Des articles trompeurs ont été repérés en français, mais aussi en allemand, hébreu, russe ou encore anglais et ukrainien. Leur point commun : laisser entendre que le soutien (financier et militaire) des puissances occidentales est aujourd'hui détourné au profit d'Israël. Et que l'Ukraine, dans le même temps, ne pourrait bientôt plus en bénéficier. Les individus à l'origine de ces détournements sont des acteurs "qui aiment souffler sur les braises, démarrer le plus d'incendies possibles" dans le but de "polariser", témoigne auprès de TF1info Alexandre Alaphilippe, directeur exécutif de EU DisinfoLab, l'ONG qui a en premier évoqué (et nommé) l'opération Doppelgänger l'an passé.

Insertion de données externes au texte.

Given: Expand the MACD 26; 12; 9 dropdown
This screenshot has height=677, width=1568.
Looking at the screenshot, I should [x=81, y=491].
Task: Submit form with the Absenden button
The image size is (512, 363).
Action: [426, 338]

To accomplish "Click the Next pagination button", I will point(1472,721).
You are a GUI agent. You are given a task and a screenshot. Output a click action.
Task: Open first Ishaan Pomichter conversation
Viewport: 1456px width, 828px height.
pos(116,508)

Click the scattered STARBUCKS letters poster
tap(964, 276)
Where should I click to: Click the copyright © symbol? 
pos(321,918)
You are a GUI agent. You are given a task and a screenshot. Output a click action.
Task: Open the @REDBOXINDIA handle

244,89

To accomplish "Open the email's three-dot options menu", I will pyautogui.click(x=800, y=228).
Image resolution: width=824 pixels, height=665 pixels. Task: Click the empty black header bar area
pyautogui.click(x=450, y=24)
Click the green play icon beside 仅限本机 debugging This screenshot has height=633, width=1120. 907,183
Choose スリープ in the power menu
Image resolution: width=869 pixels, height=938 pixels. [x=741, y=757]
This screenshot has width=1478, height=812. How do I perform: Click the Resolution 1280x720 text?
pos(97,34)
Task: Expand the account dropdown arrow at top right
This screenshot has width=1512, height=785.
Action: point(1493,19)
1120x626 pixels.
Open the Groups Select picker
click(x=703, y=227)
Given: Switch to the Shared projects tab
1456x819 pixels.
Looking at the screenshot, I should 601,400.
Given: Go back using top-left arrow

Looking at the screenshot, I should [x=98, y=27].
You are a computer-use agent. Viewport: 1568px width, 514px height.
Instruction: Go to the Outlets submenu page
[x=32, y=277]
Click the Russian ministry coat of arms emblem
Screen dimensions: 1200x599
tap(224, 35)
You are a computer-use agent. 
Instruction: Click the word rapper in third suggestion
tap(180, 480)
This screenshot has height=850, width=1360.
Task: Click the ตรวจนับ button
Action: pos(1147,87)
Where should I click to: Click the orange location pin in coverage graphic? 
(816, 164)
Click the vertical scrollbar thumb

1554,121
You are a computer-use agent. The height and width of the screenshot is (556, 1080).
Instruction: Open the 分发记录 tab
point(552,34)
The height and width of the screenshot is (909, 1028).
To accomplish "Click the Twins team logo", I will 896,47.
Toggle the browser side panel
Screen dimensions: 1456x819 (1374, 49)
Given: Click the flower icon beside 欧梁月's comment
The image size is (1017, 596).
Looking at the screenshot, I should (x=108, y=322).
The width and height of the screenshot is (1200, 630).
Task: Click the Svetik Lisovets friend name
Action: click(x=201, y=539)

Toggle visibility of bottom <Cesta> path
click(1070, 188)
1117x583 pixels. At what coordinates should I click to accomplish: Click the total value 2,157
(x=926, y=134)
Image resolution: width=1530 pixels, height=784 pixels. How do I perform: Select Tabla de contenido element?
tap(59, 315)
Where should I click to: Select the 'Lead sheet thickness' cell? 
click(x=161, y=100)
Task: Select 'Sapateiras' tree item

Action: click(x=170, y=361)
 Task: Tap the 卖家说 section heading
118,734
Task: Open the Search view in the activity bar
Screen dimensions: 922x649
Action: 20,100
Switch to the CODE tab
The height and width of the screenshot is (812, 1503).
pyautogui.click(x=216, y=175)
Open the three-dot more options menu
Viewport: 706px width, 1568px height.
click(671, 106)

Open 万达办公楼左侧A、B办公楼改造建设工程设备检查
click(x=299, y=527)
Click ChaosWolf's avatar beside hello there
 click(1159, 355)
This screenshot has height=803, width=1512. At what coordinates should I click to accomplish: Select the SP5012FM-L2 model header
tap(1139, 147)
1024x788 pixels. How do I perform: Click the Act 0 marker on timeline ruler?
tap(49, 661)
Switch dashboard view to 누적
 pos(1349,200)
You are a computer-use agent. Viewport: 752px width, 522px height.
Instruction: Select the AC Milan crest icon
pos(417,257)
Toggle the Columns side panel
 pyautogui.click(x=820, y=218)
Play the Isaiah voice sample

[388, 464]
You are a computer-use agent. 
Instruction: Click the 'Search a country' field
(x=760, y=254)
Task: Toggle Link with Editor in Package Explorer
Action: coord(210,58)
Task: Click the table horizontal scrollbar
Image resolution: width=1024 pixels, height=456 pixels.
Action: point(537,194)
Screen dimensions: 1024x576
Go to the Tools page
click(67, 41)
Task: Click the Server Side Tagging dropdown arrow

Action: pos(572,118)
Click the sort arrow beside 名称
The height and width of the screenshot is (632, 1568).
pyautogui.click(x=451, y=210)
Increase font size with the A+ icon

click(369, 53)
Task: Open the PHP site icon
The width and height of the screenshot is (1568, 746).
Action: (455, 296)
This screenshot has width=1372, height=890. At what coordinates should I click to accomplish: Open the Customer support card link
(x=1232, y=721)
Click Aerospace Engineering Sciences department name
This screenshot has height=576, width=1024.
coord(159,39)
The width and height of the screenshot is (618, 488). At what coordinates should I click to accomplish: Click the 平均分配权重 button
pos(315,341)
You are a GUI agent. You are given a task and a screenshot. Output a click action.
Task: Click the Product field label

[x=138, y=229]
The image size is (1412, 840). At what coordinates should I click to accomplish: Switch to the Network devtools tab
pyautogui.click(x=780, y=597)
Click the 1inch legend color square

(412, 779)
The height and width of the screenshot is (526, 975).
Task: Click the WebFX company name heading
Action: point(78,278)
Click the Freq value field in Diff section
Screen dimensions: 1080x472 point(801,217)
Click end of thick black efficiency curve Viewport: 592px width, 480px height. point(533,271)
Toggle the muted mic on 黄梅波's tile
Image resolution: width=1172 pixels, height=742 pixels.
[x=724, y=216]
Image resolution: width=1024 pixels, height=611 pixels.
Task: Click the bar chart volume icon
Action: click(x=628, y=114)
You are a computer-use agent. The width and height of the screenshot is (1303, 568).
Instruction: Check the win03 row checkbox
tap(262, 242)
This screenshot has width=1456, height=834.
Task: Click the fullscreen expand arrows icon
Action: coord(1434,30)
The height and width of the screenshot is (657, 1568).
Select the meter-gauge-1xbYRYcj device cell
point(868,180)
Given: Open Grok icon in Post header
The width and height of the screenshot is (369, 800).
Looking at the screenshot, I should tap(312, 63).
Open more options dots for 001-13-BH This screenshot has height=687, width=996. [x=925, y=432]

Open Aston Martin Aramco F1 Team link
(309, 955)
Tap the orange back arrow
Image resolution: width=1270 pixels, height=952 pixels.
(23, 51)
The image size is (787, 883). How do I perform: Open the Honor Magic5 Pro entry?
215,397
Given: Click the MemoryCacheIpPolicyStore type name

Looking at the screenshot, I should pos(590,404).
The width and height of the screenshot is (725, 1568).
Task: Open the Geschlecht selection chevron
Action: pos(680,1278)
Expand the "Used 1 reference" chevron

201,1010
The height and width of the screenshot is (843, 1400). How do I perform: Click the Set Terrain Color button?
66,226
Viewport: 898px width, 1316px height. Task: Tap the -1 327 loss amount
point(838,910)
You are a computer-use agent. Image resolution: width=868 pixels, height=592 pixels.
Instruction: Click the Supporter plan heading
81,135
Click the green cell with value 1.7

En clair, le but est de faire en sorte que "les gens se détestent entre eux à l'intérieur d'un pays", en accentuant les divisons. 

Le dernier exemple en date remonte à quelques jours. Sur le réseau social X, les photos d'une série d’étoiles de David bleues taguées sur des murs de Paris et d'Île-de-France ont été très largement repartagées. Le Quai d'Orsay a rapidement réagi et imputé "avec un haut degré de confiance" ces relais massifs au réseau Doppelgänger. Les nombreux comptes qui lui ont été associés ont été les premiers à partager ces clichés, a fait savoir Viginum, l’organisme français de lutte en charge de la lutte contre les opérations d’influence.

Des bots sont aujourd'hui utilisés

La multiplication en ligne de ces contenus trompeurs a attiré l'attention d'une série d'internautes, qui se sont rassemblés afin d'étudier les méthodes utilisées pour tenter d'influencer les opinions publiques. Un collectif se faisant appeler  "Antibot4Navalny" sur les réseaux sociaux a par exemple révélé que les méthodes employées ont évolué au fil du temps. Avec en particulier un usage généralisé de bots, ces programmes informatiques automatisés. 

Les Vérificateurs ont pu échanger avec des représentants de ce groupe d'enquêteurs : ils soulignent en préambule que le recours à des bots permet "de diffuser les fausses informations plus rapidement", mais aussi de rendre ces campagnes de manipulation plus discrètes. Afin de multiplier la propagation des articles fallacieux sur des plateformes comme X, les individus à l'origine de l'opération Doppelgänger ont recours à des machines qui vont se charger de rédiger les messages destinés aux réseaux sociaux (et qui les traduisent également dans diverses langues). La conséquence ? Seulement "15% de textes dupliqués" sur le quelque "27.000 qui ont été recensés et analysés", nous confie-t-on du côté de "Antibot4Navalny". Le nombre de bots utilisés dépasserait quant à lui les 8.000.

Un lien avéré avec la Russie

À la fin du printemps déjà, le ministère des Affaires étrangères confimait le lien entre ces opérations de déstabilisation en ligne et la Russie. "Les autorités françaises ont mis en évidence l'existence d'une campagne numérique de manipulation de l'information contre la France impliquant des acteurs russes", nous expliquait-on. Une campagne "à laquelle des entités étatiques ou affiliées à l'État russe ont participé en amplifiant de fausses informations". Les autorités françaises affirmaient par ailleurs à l'époque qu'elles se trouvaient en "lien étroit" avec leurs alliés "pour mettre en échec la guerre hybride menée par la Russie".

En juin toujours, il était aussi fait référence à une enquête du groupe Meta (propriétaire notamment de Facebook), évoquant l'implication de deux entreprises russes, détenues par un certain Ilya Andreevitch Gambachidze. Cet homme, qui affiche aussi une casquette de stratège politique, gravite autour du pouvoir : il a entre autres occupé un poste de conseiller du vice-président de la Douma Piotr Tolstoï.